"Wedding Bell" (ウエディング・ベル) is the debut single by the Japanese trio Sugar, released on November 21, 1981, by For Life Music. The single charted on the Oricon charts at No. 2.

Composition 
The lyrics describe the feelings of a woman who was invited to the church where her lover is being married to another woman. The sarcastic lyrics were accompanied by the lines "kutabatchi mae!" (くたばっちまえ!) and "Amen" (アーメン), with anger towards the bride and groom and the gap between the three beautiful and pretty choruses made the record a huge hit with sales of about 700,000 copies. The song was included in their performance at the 33rd Kōhaku Uta Gassen with the Red Group, their only performance. Because of the content of the lyrics, the song was said to be blasphemy towards Christianity. For a while, some of the lyrics had faded out due to self-regulation at the local NHK Kobe Broadcasting Station.

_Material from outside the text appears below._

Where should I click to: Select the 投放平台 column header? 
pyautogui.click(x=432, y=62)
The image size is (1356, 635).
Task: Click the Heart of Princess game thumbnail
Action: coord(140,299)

The trio also released "Wedding Bell II" in November 1982. The lyrics contrasts the ideal life in the first "Wedding Bell" with the wife's dissatisfaction with her husband who does not spend time with her because of work relationships, despite the fact that she is newly married. The single also has a karaoke version which includes the lines "kutabatchi mae!" (くたばっちまえ!) and "Amen" (アーメン), but the sound effects are different.

Track listing

Cover versions 
On February 2, 2005, Masami Makino covered the song in his album Furawākēsu. (フラワーケース)

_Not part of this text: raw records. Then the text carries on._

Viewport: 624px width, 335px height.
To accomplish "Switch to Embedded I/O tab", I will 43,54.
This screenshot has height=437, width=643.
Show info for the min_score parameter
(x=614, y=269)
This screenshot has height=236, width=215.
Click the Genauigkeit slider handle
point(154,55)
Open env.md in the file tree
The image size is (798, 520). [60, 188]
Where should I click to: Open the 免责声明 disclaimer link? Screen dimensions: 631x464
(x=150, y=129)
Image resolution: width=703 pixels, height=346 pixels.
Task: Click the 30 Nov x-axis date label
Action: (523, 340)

In 2007, Chiaki Takahashi, Asami Imai, and Mayako Nigo covered the song in the radio show The Idolm@ster Radio.
On April 31, 2009, Puffy AmiYumi covered the song as the theme song for the Fuji TV show Konkatsu! (婚カツ!)

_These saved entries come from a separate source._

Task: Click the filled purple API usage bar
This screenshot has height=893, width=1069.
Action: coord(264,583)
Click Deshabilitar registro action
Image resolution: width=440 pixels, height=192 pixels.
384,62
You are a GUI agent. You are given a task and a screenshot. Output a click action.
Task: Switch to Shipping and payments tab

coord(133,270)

On May 26, 2010, the band Roly Poly Rag Bear in the compilation album Tōkyō Auto Reverse Neo Shibuya-kei 80's. (TOKYO Auto-Reverse 〜ネオ渋谷系×80's〜)
On May 30, 2012, Yūki Amami and Yuko Oshima recorded the song for the Drama Kaeru no Ōjo Sama. (カエルの王女さま)
On September 12, 2012, Mimei Sakamoto recorded the song for her album Ramajido Uramūru. (ラマジドゥラムール)
On June 2, 2013, Guitar☆Man covered the song in his "Guitar Man Factory" series.
On August 24, 2016, Seiko Oomori recorded the song for her single "Pinku Metosera/Tsutsutoru Summer". (ピンクメトセラ/勹″ッと<るSUMMER)
On November 7, 2018, the trio Mizmo recorded the song for their EP Uta Utaishō Kumo no Maki EP (歌謡抄〜雲の巻〜 -EP)
On July 26, 2019, Mai Nagatani (as Chay) recorded the song in the single "Wedding Bell (with Gentle Forest Jazz Band)".